Stated exercise
Print the lines from the one containing "Screen dimensions: 925x1470" through the one containing "(x=98, y=110)", inclusive, exactly as they appear.

Supplied entries
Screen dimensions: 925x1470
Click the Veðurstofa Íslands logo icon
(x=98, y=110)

---

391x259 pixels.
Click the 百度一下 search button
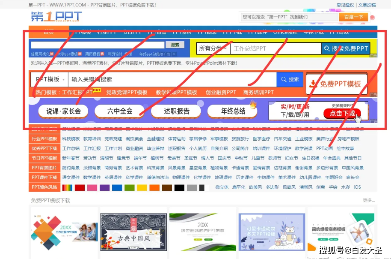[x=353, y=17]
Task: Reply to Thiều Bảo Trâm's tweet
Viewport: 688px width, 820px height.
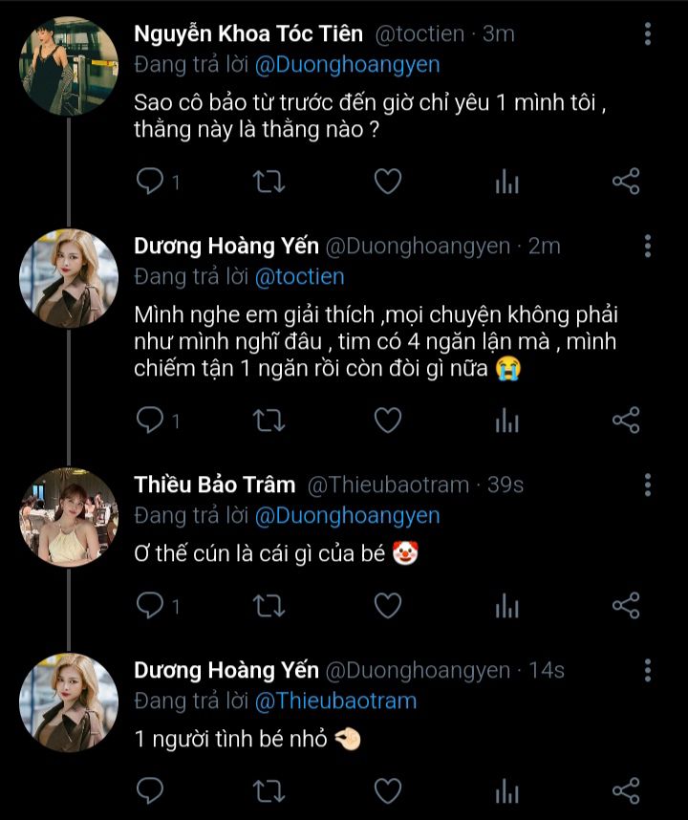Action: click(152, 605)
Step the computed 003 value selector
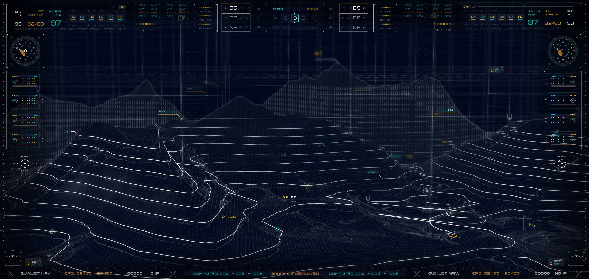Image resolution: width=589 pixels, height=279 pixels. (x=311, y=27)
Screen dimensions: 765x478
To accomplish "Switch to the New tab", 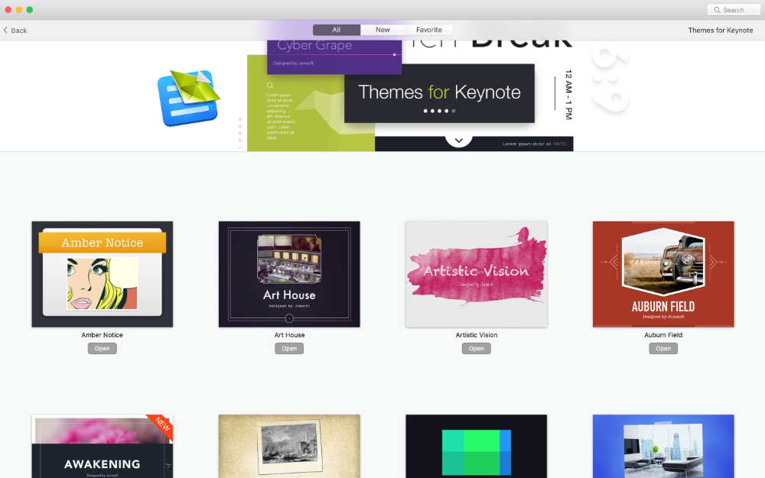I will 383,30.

--

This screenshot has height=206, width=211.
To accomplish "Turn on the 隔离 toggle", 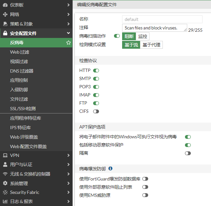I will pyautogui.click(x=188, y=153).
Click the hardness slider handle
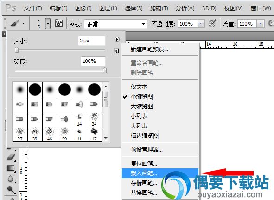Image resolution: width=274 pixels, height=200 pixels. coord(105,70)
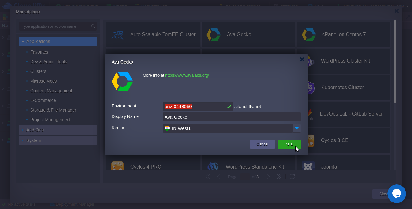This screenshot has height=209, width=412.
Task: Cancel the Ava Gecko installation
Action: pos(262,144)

Final result
Screen dimensions: 925x1470
Click the Veðurstofa Íslands logo icon
(x=98, y=110)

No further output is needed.